The College of Arts & Sciences expects students to act with integrity when producing academic work and to abide by the University Academic Conduct Code. Students should know that in all classes taught in the University, the obligation to act with academic honesty and provide one’s own thoughts and ideas is fundamental to a university education. It is the responsibility of the student to know the University Academic Conduct Code and understand what constitutes a violation of the Code. Examples of violations of the Academic Conduct Code are:
- Cheating on Examination – Any attempt by a student to alter his or her performance on an examination in violation of that examination’s stated or commonly understood ground rules. Examples of this would include:
- The use of a cell phone during an exam, or having a cell phone out on one’s desk while an exam is in progress
- Using a calculator when the use of one has not been approved by the exam proctor
- Having notes out and available during an exam
- Looking at a neighbors exam or communicating with another student while taking an exam
- Plagiarism – Representing the work of another as one’s own. Examples include:
- Copying the answers of another student on an examination
- Copying or restating the work or ideas of another person or persons in any oral or written work (printed or electronic) without citing the appropriate source and turning it in to the professor
- Collaborating with someone else in an academic endeavor without acknowledging his or her contribution.

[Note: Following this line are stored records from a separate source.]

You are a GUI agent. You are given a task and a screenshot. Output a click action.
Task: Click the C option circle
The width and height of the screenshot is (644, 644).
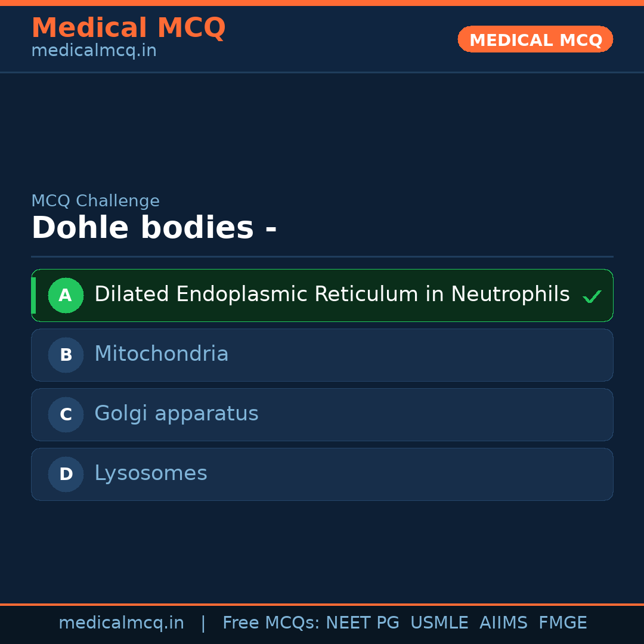[66, 414]
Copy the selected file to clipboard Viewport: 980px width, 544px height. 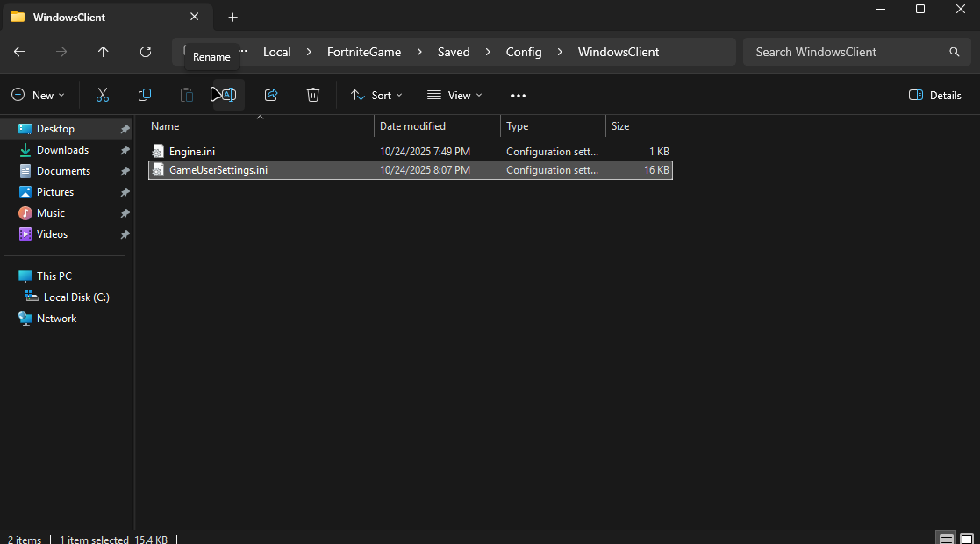click(x=144, y=95)
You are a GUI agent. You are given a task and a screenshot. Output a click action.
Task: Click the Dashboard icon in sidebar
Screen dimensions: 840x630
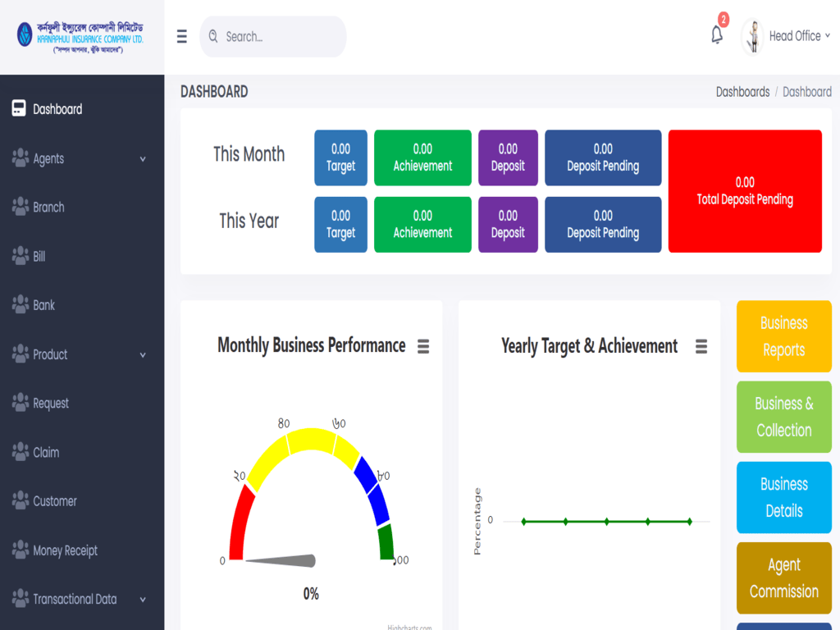[x=19, y=109]
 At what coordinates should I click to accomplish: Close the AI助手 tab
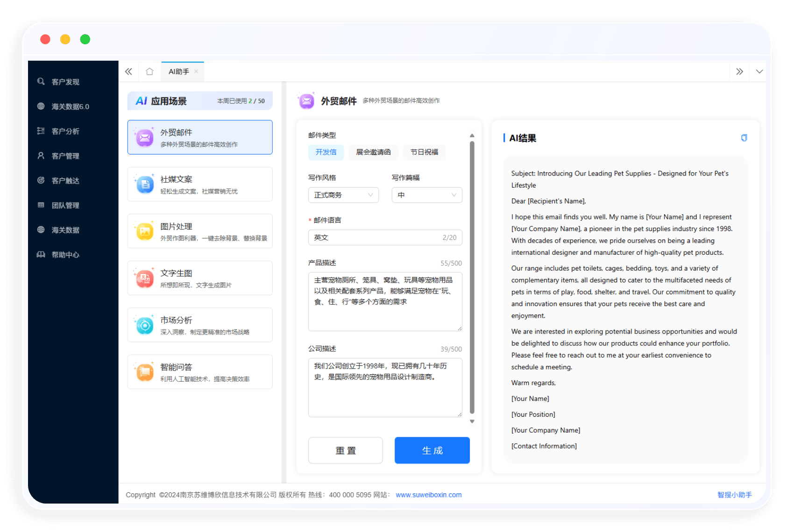pyautogui.click(x=196, y=71)
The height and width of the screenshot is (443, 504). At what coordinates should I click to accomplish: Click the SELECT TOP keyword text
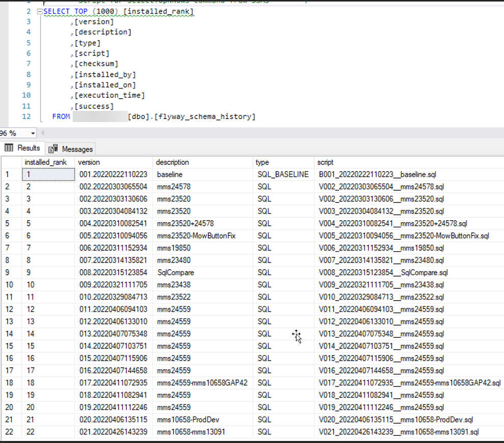coord(62,11)
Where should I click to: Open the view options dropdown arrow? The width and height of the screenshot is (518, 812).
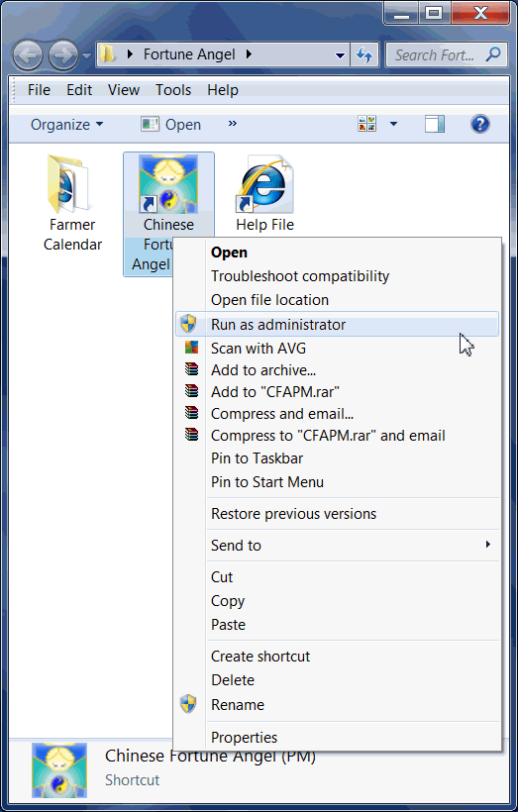coord(393,124)
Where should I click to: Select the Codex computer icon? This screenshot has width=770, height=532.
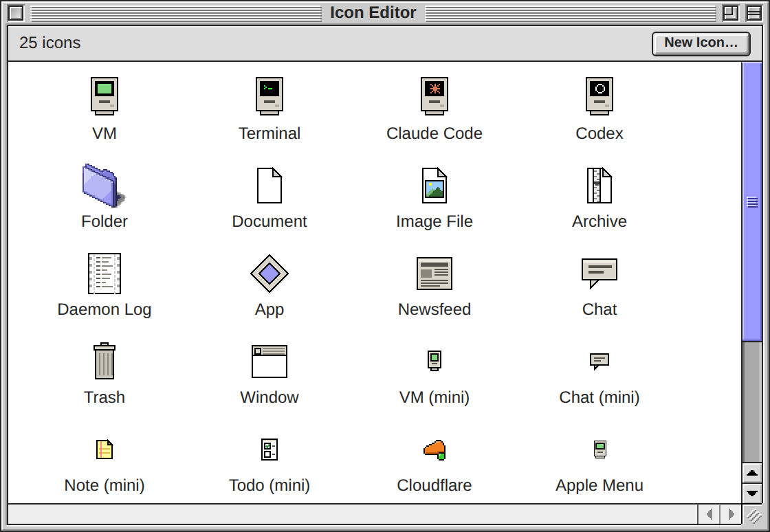click(599, 96)
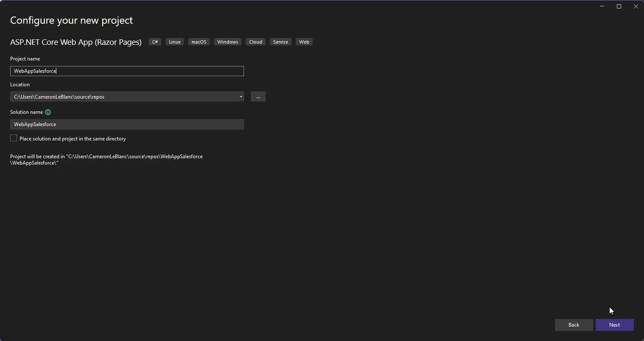Click the Cloud project type tag
The image size is (644, 341).
(255, 42)
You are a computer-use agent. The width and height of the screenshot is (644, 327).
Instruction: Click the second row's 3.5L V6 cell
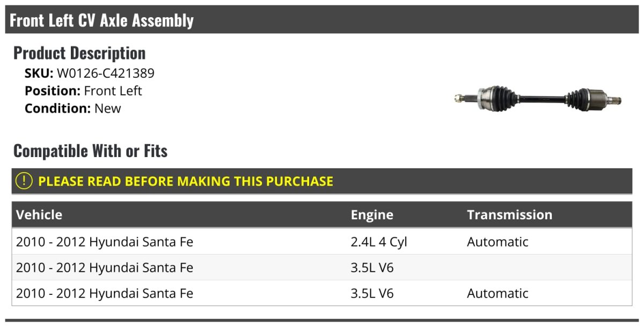point(372,267)
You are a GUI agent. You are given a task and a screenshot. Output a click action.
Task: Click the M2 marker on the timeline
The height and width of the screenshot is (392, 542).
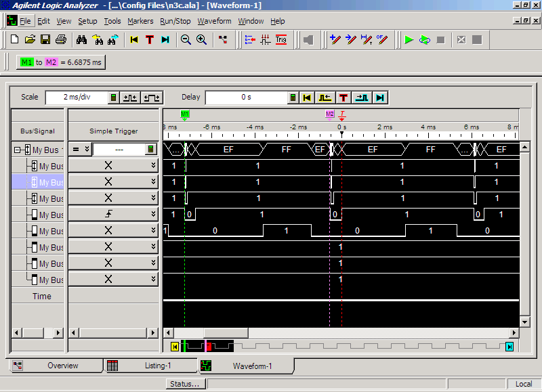pyautogui.click(x=330, y=114)
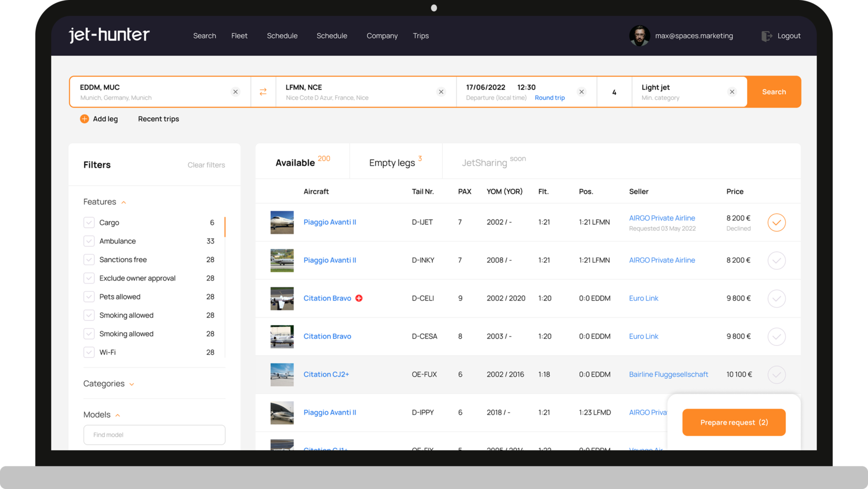Expand the Categories filter section

pos(132,384)
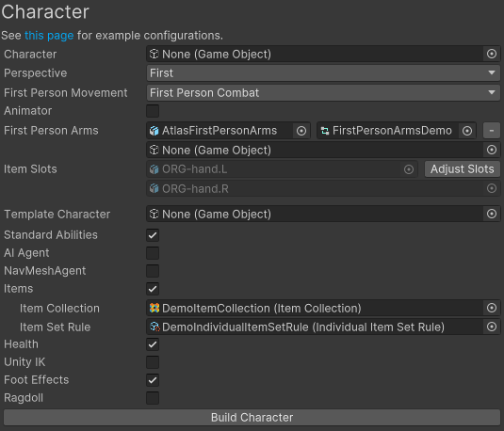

- Acts of commission-appropriating the words or ideas of another-or omission failing to acknowledge/document/credit the source or creator of words or ideas
- Colluding with someone else in an academic endeavor without acknowledging his or her contribution, using audio or video footage that comes from another source (including work done by another student) without permission and acknowledgement of that source.
- Knowingly allowing another student to represent your work as his or her own. Examples include:
- Providing a paper or lab report for a fellow student to copy or turn in as his or her own work
- Misrepresentation or Falsification of Data – work presented for surveys, experiments, reports, etc., which includes but is not limited to: citing authors that do not exist; citing interviews that never took place or field work that was not completed. Examples include:
- Forging a doctor’s signature on medical documentation for a professor
- Altering grades or answers on an assignment, exam, transcript, etc
Above are only a few of the violations of Boston University’s Academic Conduct Code. It is crucial that you familiarize yourself with violations of this code as unintentional violations are treated the same as intentional violations of the Academic Conduct Code. Cases of a first-time offense by a student generally gets treated as a reprimand by his or her College’s Dean and a grading penalty is put in place by the Faculty member for the course. In cases of a second offense or a first offense that is egregious, the student will need to appear before an Academic Conduct Committee who will recommend penalties such as disciplinary probation, academic suspension or even permanent dismissal from the University. Any documented violation of misconduct may be reported out to graduate schools or professional schools such as law schools and schools of medicine if they directly inquire to the University.